Remote people who signed in included eight in support and 35 in opposition.
The Farm Bureau Federation opposed it as well with Robert Johnson noting some of its close to 2,500 farmers take state grants to help improve habitat and other reasons and the bill could preclude those parcels from carbon capture.
The amendment was deemed a non-germane to House Bill 562 filed by state Rep. Joe Alexander, R-Goffstown.
This legislation, from Rep. Arnold Davis, R-Milan, has been filed to deal with dwindling timber tax revenue due to property owners like Aurora, now able to get money to leave the timber growing, rather than cutting; and the ripple effect to the historic logging, milling and transportation.

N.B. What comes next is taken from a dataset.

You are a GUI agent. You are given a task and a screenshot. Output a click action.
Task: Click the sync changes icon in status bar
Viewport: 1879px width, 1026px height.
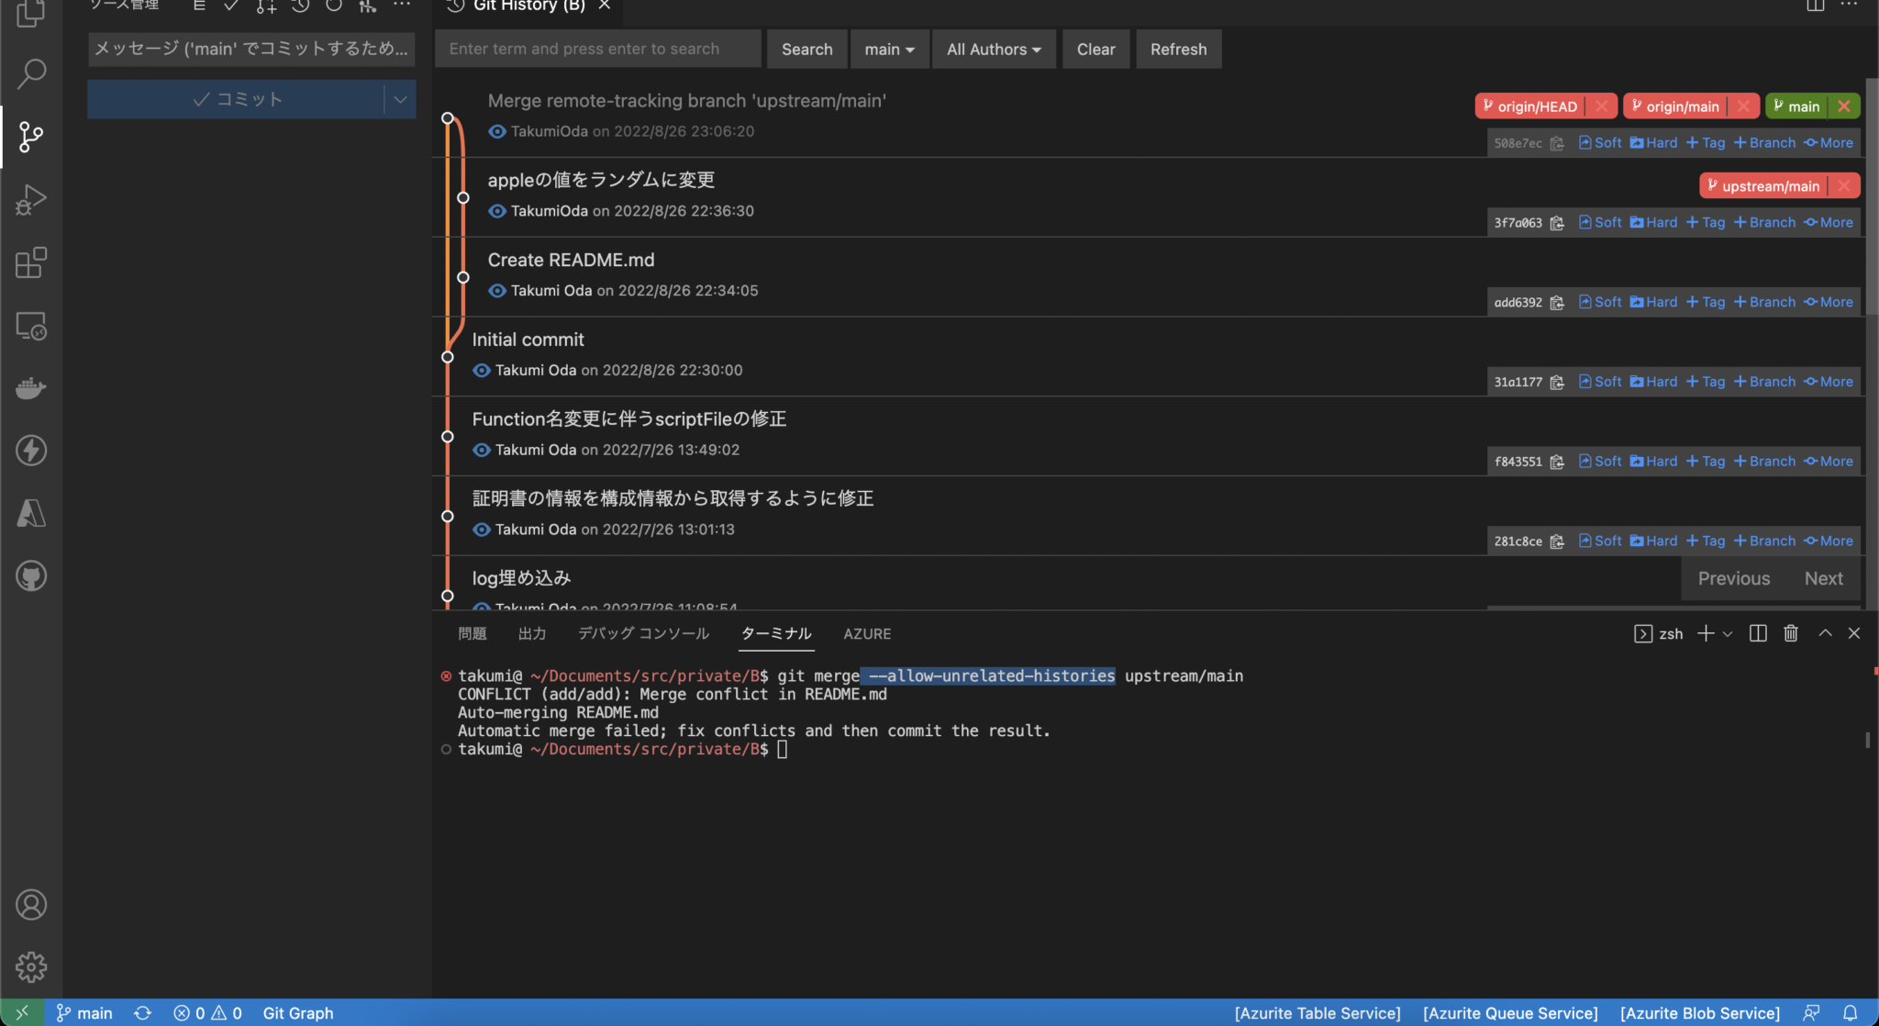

It is a very complex and emerging market that could have profound impacts on the state, particularly its north country with a tax loss and a change in habitat management.
When owned by the Forestland Group in 2013, the 146,000-acre Connecticut Lakes Headwaters Tract, at the very northern tip of the state, was enrolled for 100 years in the California carbon compliance market. It was part of massive land buy of formerly industrial lands for Aurora but unlike the other tracts it acquired for “carbon first” this one has an easement, purchased by the public, to maintain traditional uses including timber management.
When news began to spread at log landings and in coffee shops in Pittsburg and other spots two years ago that the average annual cut on the tract would be dropped by about half, local officials began to look at the situation and the timber tax revenue dropped. A local mill went down to four production days a week and is now having to go as far as New York state to source the wood which used to come from the Headwaters tract.
Instead of just making revenue from logging, a new market had been emerging, particularly in California, where landowners are paid to NOT cut the wood. This reduces corporate carbon footprint damage.
“Public lands, paid for with tax dollars, should be viewed differently” than private lands, Davis said.
Some asked if it was possible that in the future this could be a revenue stream for the state which is being cut off by the bill.
Jasen Stock, executive director of the New Hampshire Timberland Owners Association, said NHTOA opposes the amendment.
“This is a property rights issue for us,” he said
Meredith Hatfield, for the Nature Conservancy, opposed the bill and said carbon sequestration can coexist with a lot of uses.
“We do think this is a very complicated issue that would benefit from further study,” she said.